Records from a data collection
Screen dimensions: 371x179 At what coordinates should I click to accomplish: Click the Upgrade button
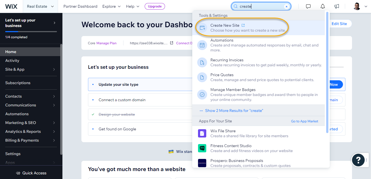155,6
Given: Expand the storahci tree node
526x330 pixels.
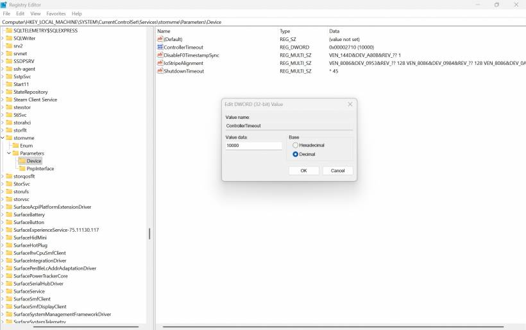Looking at the screenshot, I should point(3,123).
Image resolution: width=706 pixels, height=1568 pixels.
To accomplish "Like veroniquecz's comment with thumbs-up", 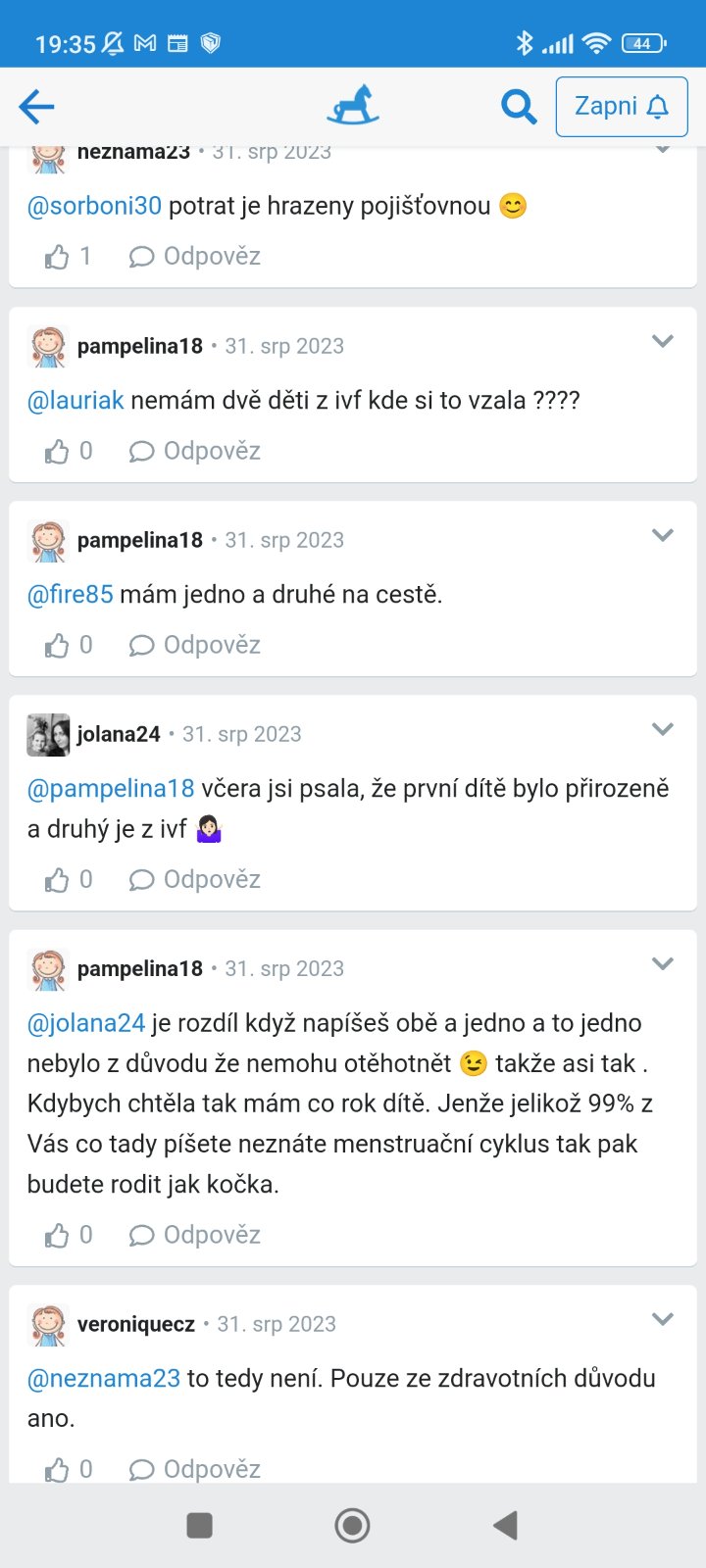I will (x=57, y=1470).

- **Assignment**: Give again, word for word, the lines above from the first one through the one containing "Image resolution: width=706"; no pictures.

- **Exercise solution**:
Screen dimensions: 371x179 At what coordinates should I click to accomplish: Click the Upgrade button
155,6
Given: Expand the storahci tree node
526x330 pixels.
Looking at the screenshot, I should point(3,123).
Image resolution: width=706 pixels, height=1568 pixels.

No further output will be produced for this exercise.